*What you need to do:*
Lines before the one containing "Select the 生成表" in the records below are to be left out; that line and all after it, through the end, are to be retyped exactly.

--- Data for processing Enclosed Below ---

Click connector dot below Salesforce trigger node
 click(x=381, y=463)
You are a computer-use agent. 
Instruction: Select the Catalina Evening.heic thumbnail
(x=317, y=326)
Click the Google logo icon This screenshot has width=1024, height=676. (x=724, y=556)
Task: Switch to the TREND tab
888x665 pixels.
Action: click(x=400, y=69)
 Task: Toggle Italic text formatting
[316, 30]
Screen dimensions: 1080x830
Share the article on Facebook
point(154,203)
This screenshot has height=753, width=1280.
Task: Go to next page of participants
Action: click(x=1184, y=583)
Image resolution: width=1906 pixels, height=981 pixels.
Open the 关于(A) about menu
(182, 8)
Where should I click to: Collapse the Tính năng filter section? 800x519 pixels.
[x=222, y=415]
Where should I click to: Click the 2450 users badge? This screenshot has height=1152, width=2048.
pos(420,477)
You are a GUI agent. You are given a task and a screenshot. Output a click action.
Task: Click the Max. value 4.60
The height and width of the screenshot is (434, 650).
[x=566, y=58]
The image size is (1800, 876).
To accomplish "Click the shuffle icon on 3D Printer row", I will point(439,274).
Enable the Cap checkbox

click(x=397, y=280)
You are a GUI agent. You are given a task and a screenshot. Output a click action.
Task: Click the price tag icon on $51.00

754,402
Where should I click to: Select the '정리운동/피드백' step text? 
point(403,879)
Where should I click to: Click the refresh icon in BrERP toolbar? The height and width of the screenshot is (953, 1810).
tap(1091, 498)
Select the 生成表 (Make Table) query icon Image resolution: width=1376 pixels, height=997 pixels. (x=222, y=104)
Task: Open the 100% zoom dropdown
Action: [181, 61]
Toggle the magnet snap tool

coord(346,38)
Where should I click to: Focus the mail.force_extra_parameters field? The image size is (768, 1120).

--- End of Enclosed Data for processing ---

*Solution for this exercise:*
Select the 生成表 (Make Table) query icon Image resolution: width=1376 pixels, height=997 pixels. (x=222, y=104)
Task: Open the 100% zoom dropdown
Action: [181, 61]
Toggle the magnet snap tool

coord(346,38)
Where should I click to: Focus the mail.force_extra_parameters field? The image size is (768, 1120).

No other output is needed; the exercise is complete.